WORK REQUEST | Include no pictures. Output exactly the lines from the one that contains "558x624 pixels." through the final line of the entries.
[EXERCISE MATERIAL]
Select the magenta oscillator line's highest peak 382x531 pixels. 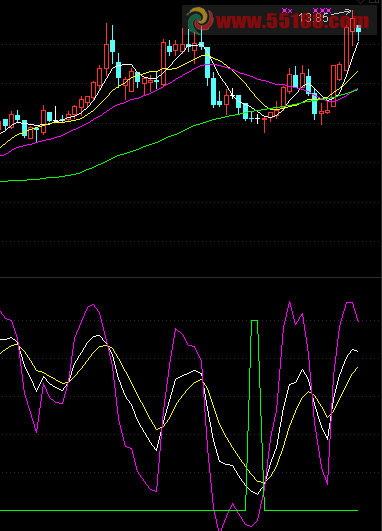pos(290,302)
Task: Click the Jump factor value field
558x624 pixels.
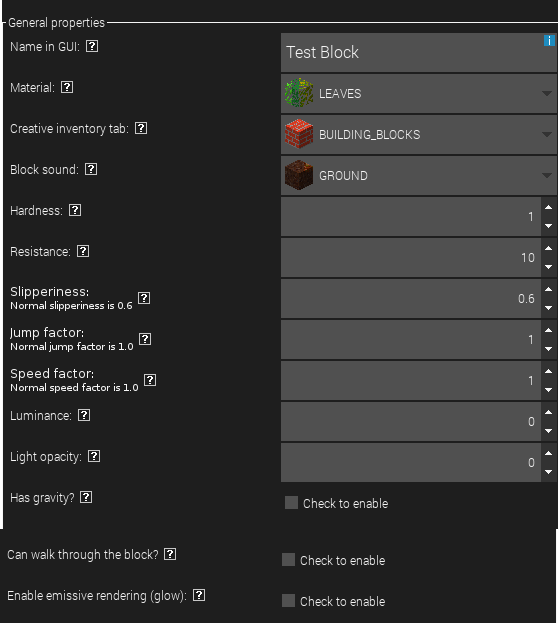Action: pos(411,339)
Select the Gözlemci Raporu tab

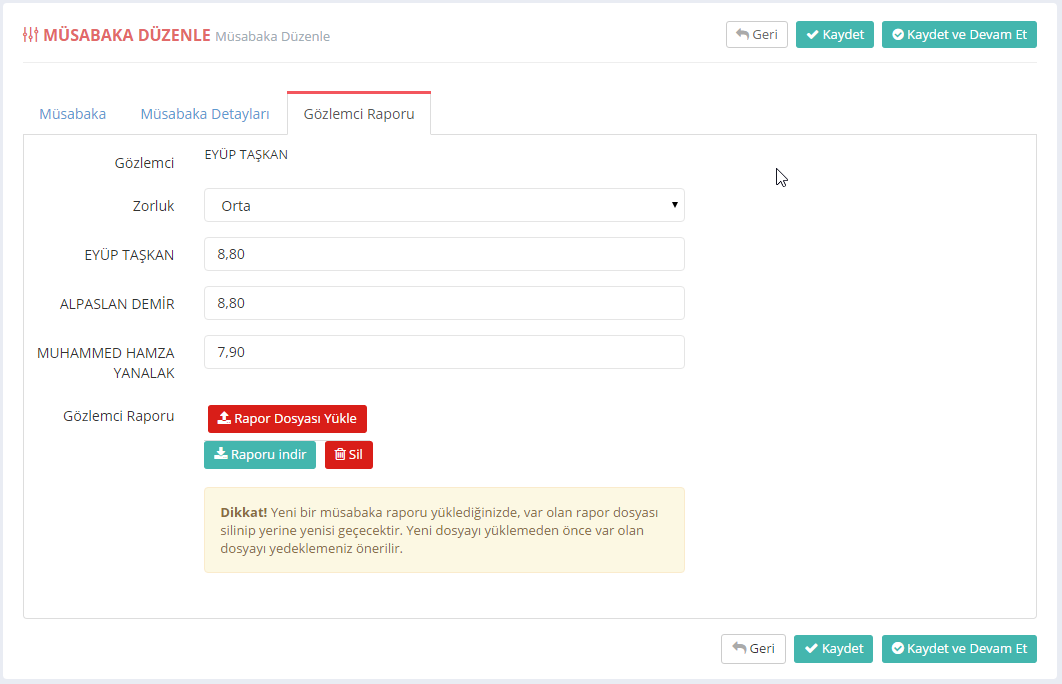(359, 114)
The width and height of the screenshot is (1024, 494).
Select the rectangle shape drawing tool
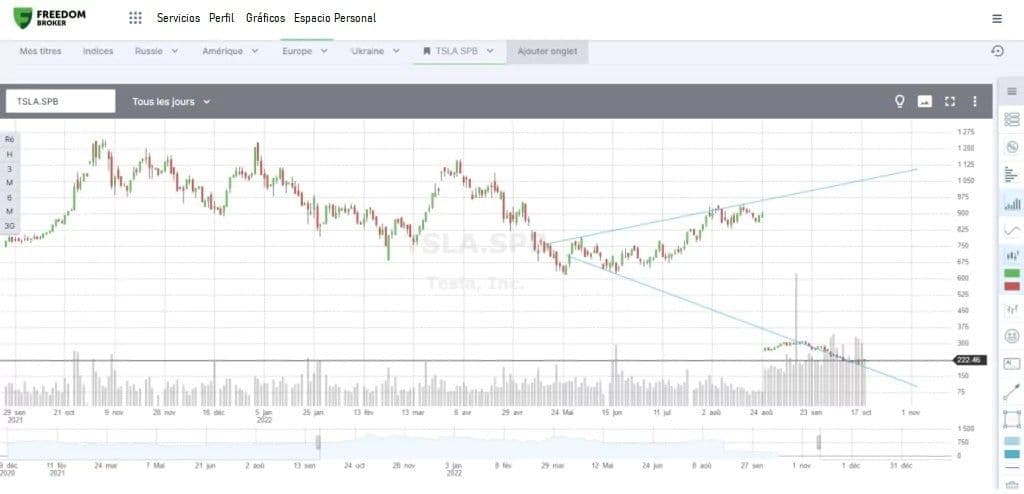pos(1012,418)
[/EXERCISE MATERIAL]
RESULT FOR THIS TASK |
558x624 pixels.
Action: pos(411,339)
Select the Gözlemci Raporu tab

(359, 114)
The width and height of the screenshot is (1024, 494).
Select the rectangle shape drawing tool
pos(1012,418)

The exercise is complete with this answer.